Losing My Religion?

religous symbols

When we look at the horrific violence in the world and the role that religion often plays in justifying the violence, it is more than understandable why many persons do not want to have anything to do with religion. How can religion be a good thing if it is constantly used to divide us, demean others, treat people unjustly, and promote violence? We cannot deny that religion has been used and is being used to do all of these things and more. Many persons have concluded that religion is more a problem than a solution to our world’s problems, and perhaps this is one of the reasons why in my country the fastest growing self identification in relation to religion is “none.” Couple this with the tendency for some religious groups to be anti-scientific, homophobic, sexist, and apparently unconcerned about our ecological crisis; and it is no wonder why so many of us are not only distancing ourselves from religion, but are actually running away.

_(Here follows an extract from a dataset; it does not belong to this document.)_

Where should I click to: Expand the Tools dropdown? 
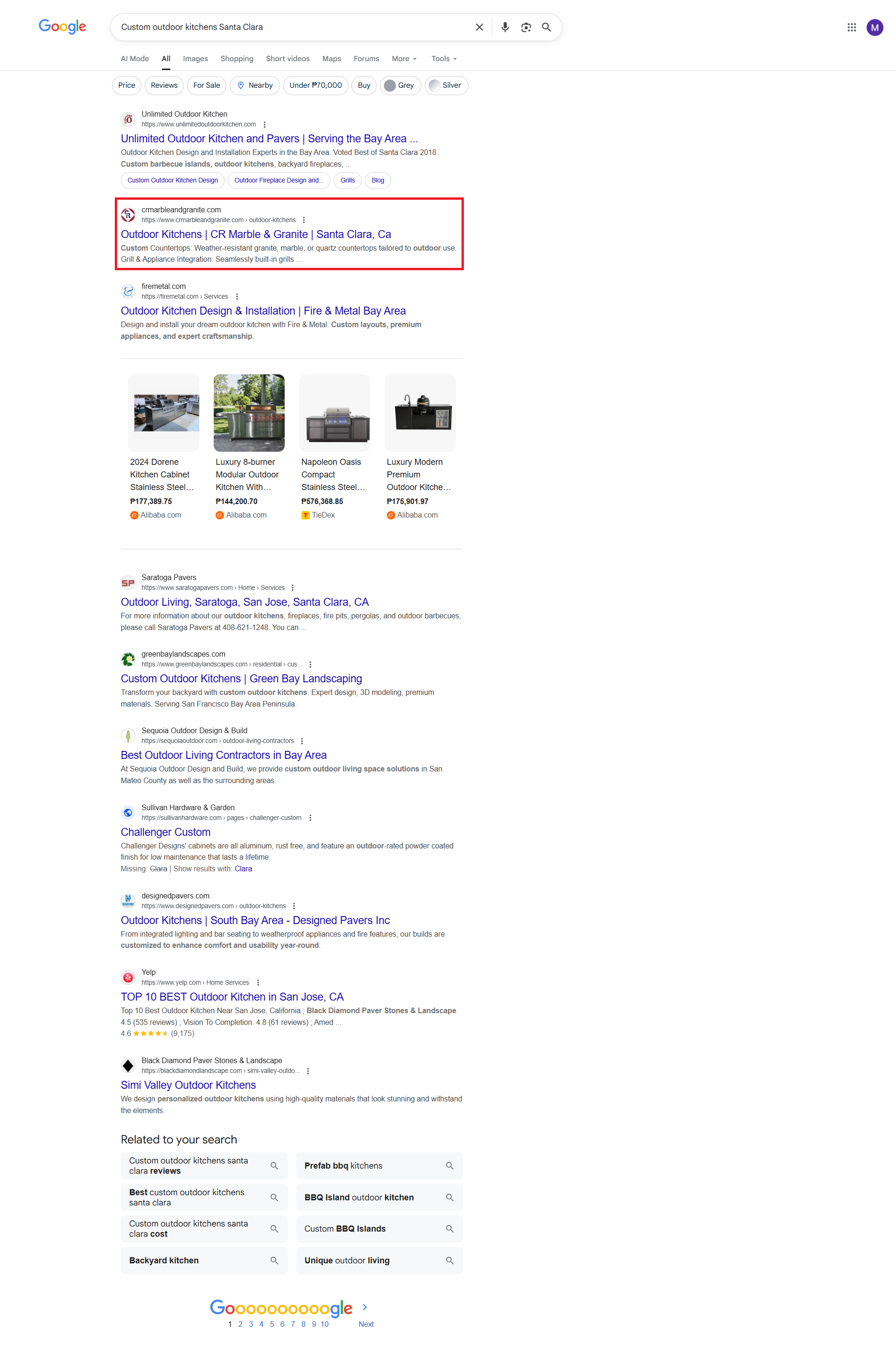443,58
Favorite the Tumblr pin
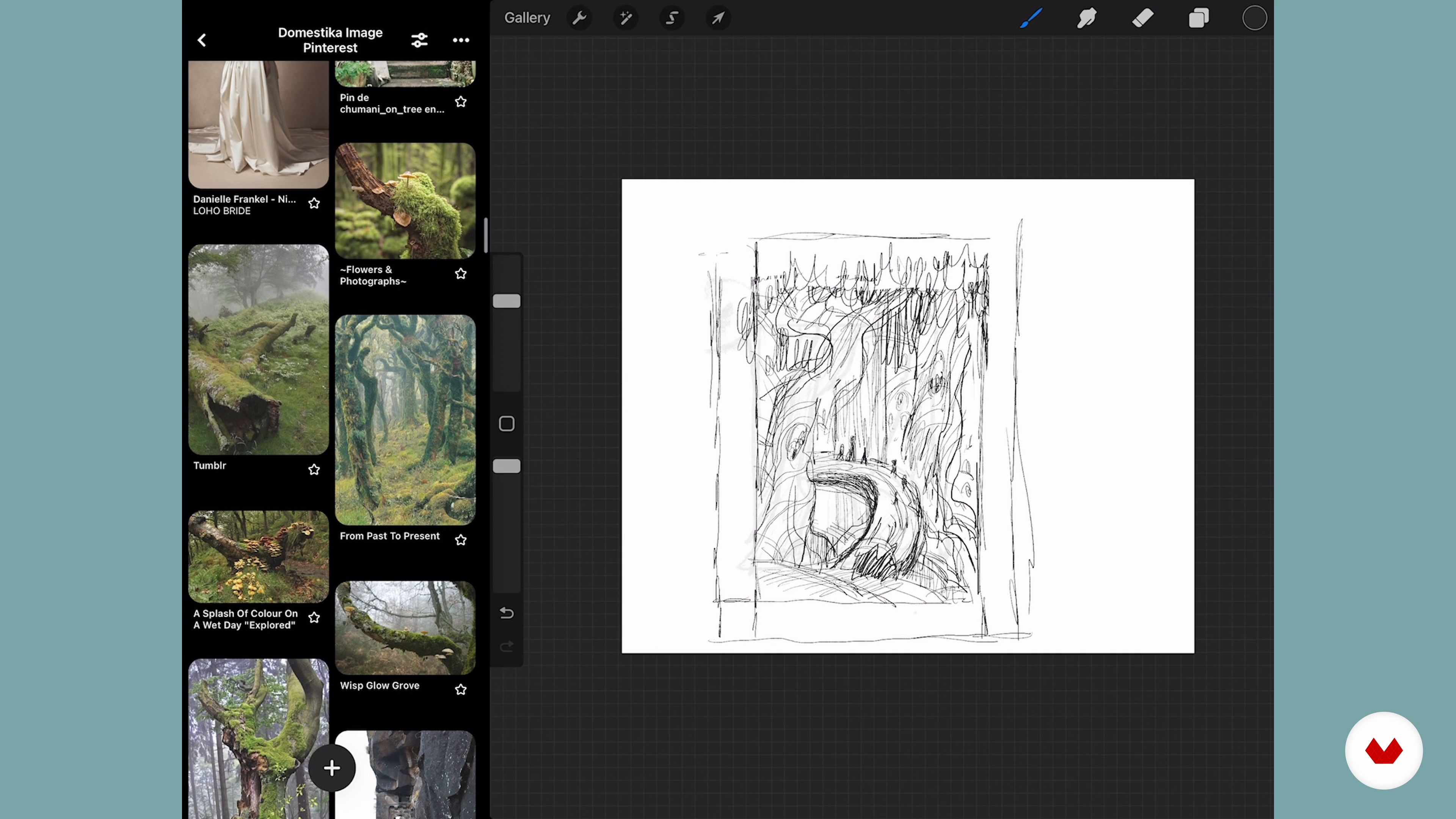 point(314,470)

There are certainly times when I look at my own religion of Christianity and all of the wrongs that it has done and continues to do in the world, and my reaction is to want to “run away.” Why would I want to be associated in any way with a religion that has justified the Crusades, implemented the Inquisition, treated women unequally, perpetuated unjust imperial rule, rejected science and killed scientists, and at times justified slavery and genocide? Just typing this incomplete list of atrocities makes the feeling of wanting to run away grow stronger. However, I don’t think the answer is running away from religion per se. I think the answer lies more in self transformation and world transformation from the place where I am, from where we each of us are, and thereby transforming the religions of which we are a part.

There has never been a time in human history when religions have solely been a force for good in this world because religions are made up of us. Religions become a force for good in the world when we who are a part of them recognize our brokenness and the brokenness of the world and when we are humbly transformed to become healing agents for all life, including our own. Only then does religion do what our world so desperately needs: reconnect us to each other and the community of life of which we are all a part.

One comment

  1. Thank you, Mark, this is exactly how I feel. I’ve been mostly teaching in school these last few years, and every so often a student acuses “religion” of bring resposible for “all” the hatred and violence in the world. It’s usually hard work to try to convince them that most religions can be lived in different ways and that especially christianity was meant by Christ as a call to nonviolence and love.